Last month, I covered “Totemic,” a release from the excellent Irish label Ergodos, featuring duos for percussion and viola:
Ironically, given its title, and unusually for an Ergodos release, Totemic feels like an album pulled in four directions at once. The forceful gestures of the Berio, Schlepper-Connolly’s cool trance, the tightrope walk of Moore’s piece, and the nocturnal stillness of Wilson’s each works in isolation, and I’ve found myself returning to each one alone several times.
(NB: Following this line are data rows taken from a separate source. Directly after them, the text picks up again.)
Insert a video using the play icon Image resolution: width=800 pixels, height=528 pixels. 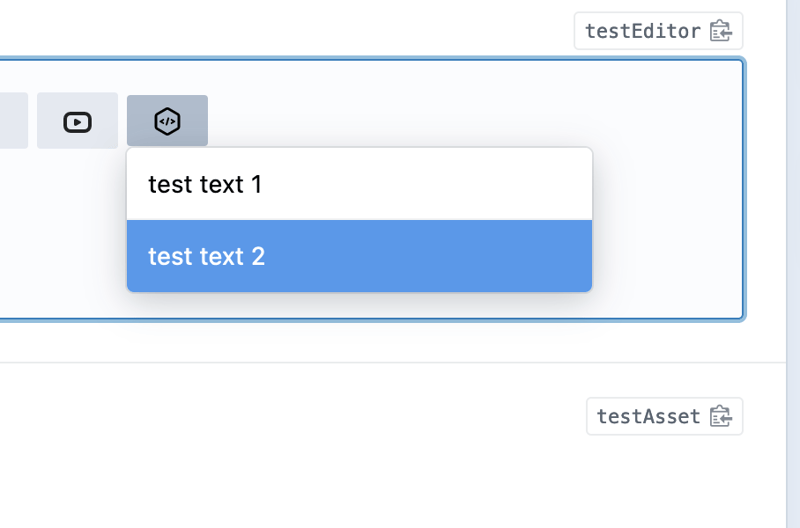pyautogui.click(x=77, y=121)
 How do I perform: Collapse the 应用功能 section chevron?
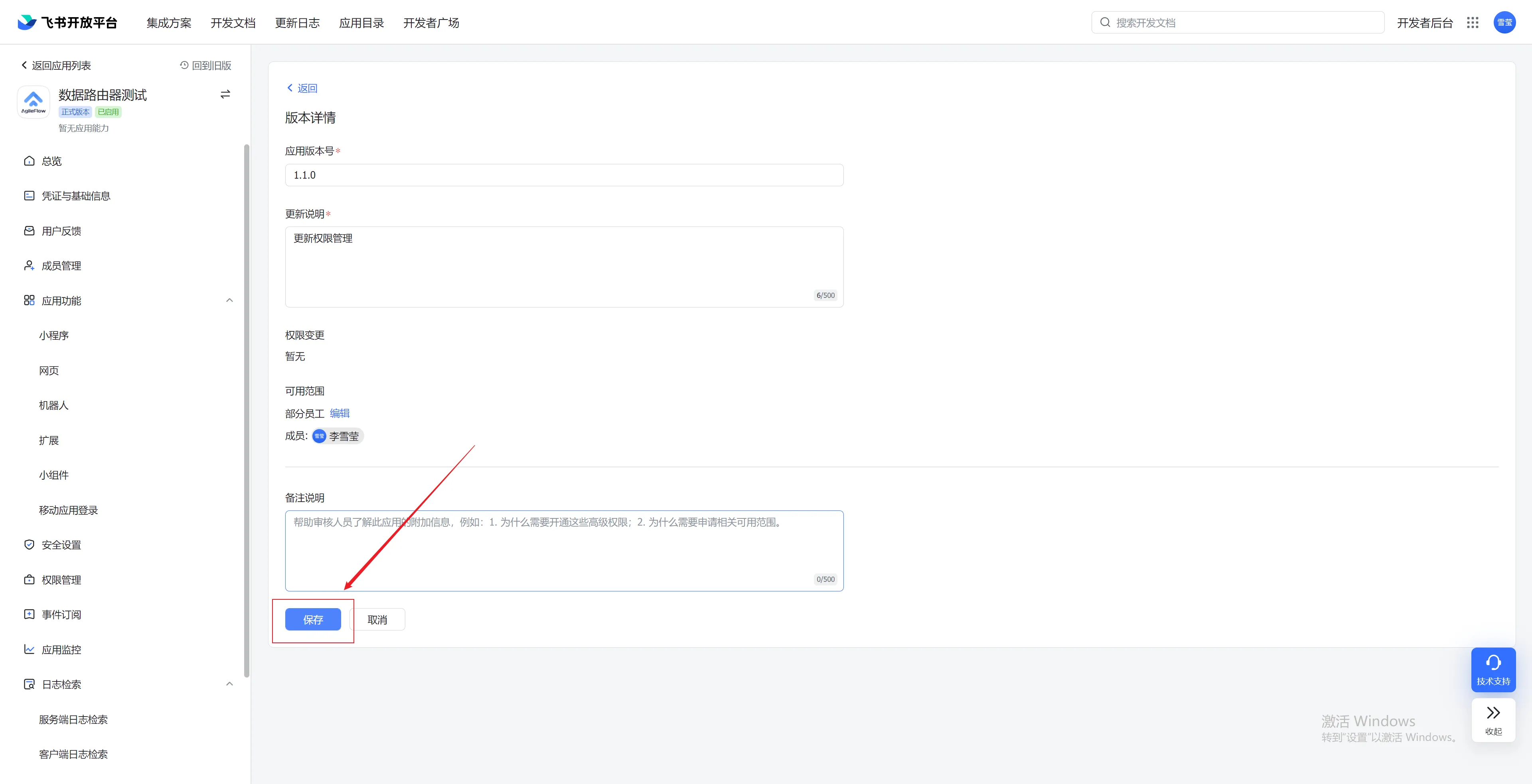[229, 300]
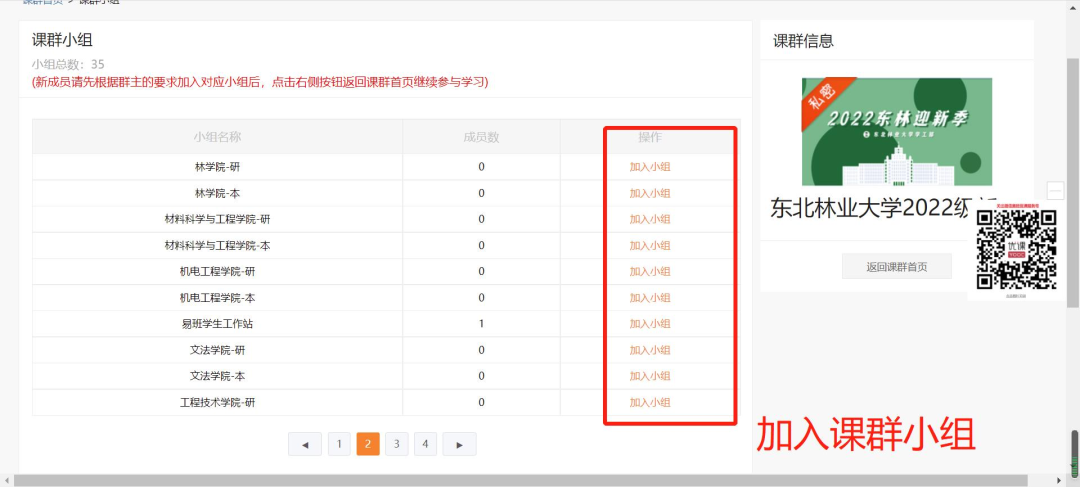Image resolution: width=1080 pixels, height=487 pixels.
Task: Select page 2 in pagination
Action: (x=368, y=444)
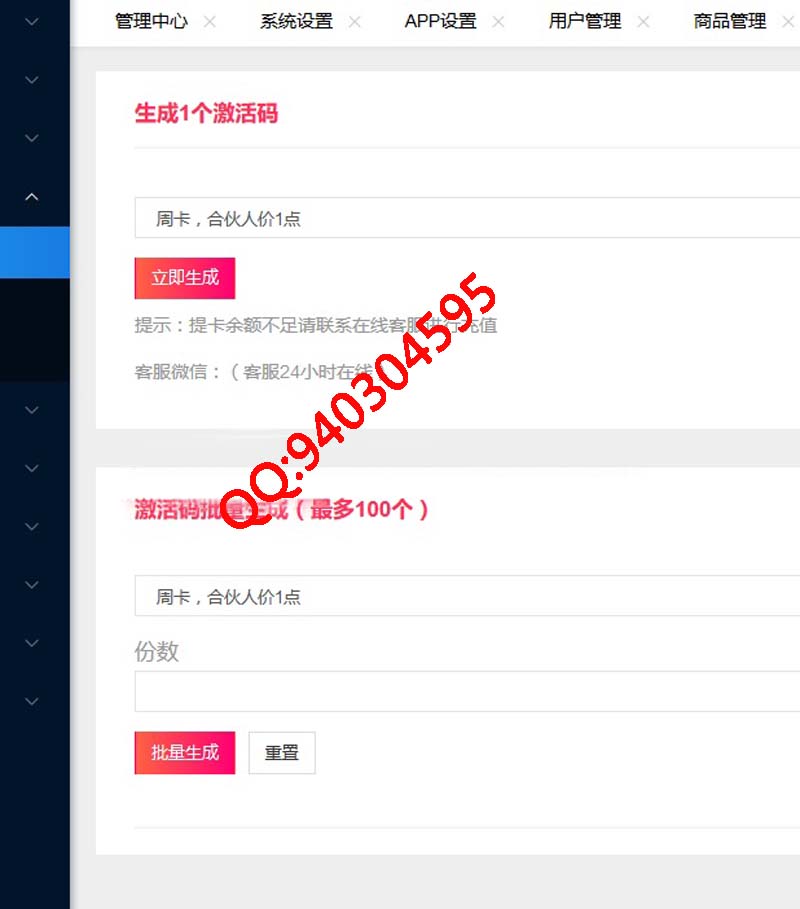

And also last month, I covered Irish National Opera’s production of Donizetti’s Maria Stuarda. INO’s approach is generally to stage radical performances of canon—or canon-adjacent—works. I’ve generally found myself impressed, though I think the ambition of this one exceeded its outcome, though the quality of the singing was extremely high (and Tara Erraught is always amazing):
I’ll always admire a production that takes risks and makes bold choices. This would have been easy to stage as a period costume drama but, while it may have been less incongruous, it also wouldn’t have given a deeper look at the characters. And for all the pomp of the show, it is Erraught and [soprano Anna] Devin’s commitment to their characters, to displaying their internal and external conflicts, and their extraordinary vocal prowess, that carries the opera to success.
If you’re interested in reading what else I’ve been catching, the JM keeps a list of my reviews here.
My other project lately has been writing music for games. I’ve got a couple under my belt, though unfortunately one was withdrawn from availability. If you’d like to check out my first, Haunted Bar, it’s available here.
I also wrote a track for the game String of Hearts. And I’ve recently finished work on an upcoming visual novel, My Grandmother’s Last Adventure, due for release soon.
Within the next day or two, I’ll have a new page on this site with music to listen to. Moreover, I intend to start writing here more regularly, so I’ll see you again in under four years.